Lawyers for the consumer rights lobby Which? have filed an official complaint to the body that regulates solicitors over Davenport Lyons' campaign of letters alleging illegal filesharing.
For several months Davenport Lyons has been sending letters to individuals accusing them of pirating videogames via peer-to-peer networks, and demanding £500 on behalf of rights holders. The London-based law firm recently branched out into threats on behalf of producers of hardcore gay porn.
Now Which?, formerly known as the Consumers' Association, has reported Davenport Lyons to the Solicitors Regulation Authority (SRA). Announcing the move, Which? said it had drawn regulators' attention to the detail of Davenport Lyons' letters. The complaint includes claims they "make incorrect assertions about the nature of copyright infringement; ignore the evidence presented in defence; and increase the level of compensation claimed over the period of correspondence".
A spokesman for the SRA today said it received the complaint on Monday afternoon and that it would be investigated. "The manner of the investigation depends on the content of the complaint. [Which?] provided us with a lot of information and it will be looked at by a caseworker."
Which? lawyers were also unhappy that Davenport Lyons tells its targets that failing to secure their internet connection, such as by operating an unencrypted Wi-Fi network, is grounds for legal action.
The group has been contacted by people accused by Davenport Lyons who say they have never used peer-to-peer software. Reports are emerging via defence solicitors of distressed pensioners being accused of illegal filesharing of movies such as Army Fuckers.
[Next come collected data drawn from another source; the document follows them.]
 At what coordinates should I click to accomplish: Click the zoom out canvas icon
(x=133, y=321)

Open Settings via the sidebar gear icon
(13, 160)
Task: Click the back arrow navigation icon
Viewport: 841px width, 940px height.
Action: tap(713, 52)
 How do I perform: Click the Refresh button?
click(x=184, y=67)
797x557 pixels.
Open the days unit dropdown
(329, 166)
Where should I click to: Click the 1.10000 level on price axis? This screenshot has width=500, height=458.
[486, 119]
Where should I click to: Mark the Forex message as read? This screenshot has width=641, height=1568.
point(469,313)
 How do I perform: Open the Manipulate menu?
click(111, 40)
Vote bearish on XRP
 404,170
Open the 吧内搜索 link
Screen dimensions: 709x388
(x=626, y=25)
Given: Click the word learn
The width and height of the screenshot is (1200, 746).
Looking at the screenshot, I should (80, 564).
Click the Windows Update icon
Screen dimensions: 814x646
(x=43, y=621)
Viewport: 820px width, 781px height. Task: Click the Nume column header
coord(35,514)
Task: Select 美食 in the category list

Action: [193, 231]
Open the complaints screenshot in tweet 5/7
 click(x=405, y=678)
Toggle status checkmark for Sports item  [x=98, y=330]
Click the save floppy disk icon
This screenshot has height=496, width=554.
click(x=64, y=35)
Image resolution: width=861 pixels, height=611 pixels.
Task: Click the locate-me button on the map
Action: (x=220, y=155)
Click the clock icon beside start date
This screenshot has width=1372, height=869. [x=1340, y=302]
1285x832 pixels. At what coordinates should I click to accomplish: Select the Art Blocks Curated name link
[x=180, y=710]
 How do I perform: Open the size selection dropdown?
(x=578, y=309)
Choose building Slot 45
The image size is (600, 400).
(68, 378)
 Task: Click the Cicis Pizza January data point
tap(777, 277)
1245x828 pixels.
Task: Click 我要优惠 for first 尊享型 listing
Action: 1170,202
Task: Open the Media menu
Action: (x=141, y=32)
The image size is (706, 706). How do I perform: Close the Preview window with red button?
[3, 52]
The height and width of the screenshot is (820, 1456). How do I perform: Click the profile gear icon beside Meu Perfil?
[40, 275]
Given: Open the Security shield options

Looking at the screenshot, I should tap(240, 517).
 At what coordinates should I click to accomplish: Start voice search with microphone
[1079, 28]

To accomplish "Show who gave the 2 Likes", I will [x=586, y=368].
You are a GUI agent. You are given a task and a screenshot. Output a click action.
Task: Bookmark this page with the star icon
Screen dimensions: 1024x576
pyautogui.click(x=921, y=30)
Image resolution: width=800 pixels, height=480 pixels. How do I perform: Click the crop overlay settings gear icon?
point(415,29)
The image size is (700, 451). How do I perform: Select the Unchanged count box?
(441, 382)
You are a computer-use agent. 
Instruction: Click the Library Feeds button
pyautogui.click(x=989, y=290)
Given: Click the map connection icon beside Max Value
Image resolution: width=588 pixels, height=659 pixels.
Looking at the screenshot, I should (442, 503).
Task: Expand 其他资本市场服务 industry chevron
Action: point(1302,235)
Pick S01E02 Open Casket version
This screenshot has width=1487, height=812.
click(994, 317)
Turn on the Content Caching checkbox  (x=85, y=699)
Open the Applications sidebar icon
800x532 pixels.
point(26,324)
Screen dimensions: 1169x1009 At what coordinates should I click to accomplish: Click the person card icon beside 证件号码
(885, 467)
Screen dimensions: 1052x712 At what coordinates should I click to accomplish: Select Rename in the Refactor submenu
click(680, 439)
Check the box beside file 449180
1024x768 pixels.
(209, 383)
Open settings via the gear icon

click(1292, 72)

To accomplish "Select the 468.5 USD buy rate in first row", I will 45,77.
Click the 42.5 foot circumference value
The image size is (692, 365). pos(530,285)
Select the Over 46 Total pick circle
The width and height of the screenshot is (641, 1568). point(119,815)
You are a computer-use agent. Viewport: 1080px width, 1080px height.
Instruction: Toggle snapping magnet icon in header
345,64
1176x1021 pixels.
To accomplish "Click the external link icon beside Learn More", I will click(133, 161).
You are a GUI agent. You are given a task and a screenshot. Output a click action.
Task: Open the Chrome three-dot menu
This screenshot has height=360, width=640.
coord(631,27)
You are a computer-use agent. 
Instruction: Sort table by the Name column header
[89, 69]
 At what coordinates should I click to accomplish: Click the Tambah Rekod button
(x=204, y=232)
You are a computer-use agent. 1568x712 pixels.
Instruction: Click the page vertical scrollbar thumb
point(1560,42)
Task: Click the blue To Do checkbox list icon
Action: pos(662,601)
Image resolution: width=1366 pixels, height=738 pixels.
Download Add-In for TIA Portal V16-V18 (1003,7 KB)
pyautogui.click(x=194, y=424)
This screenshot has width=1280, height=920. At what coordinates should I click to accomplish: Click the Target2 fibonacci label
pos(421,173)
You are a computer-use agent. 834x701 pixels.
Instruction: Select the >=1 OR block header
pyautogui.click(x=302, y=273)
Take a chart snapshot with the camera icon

Amid the controversy over Davenport Lyons' campaign, The Register recently learned that one of its clients, the videogaming brand Atari, had dumped its services.
Deborah Prince, head of legal affairs at Which?, said: "We think the SRA needs to take urgent action against Davenport Lyons. In the current financial climate, we expect an increase in the action that companies may want to take against individuals."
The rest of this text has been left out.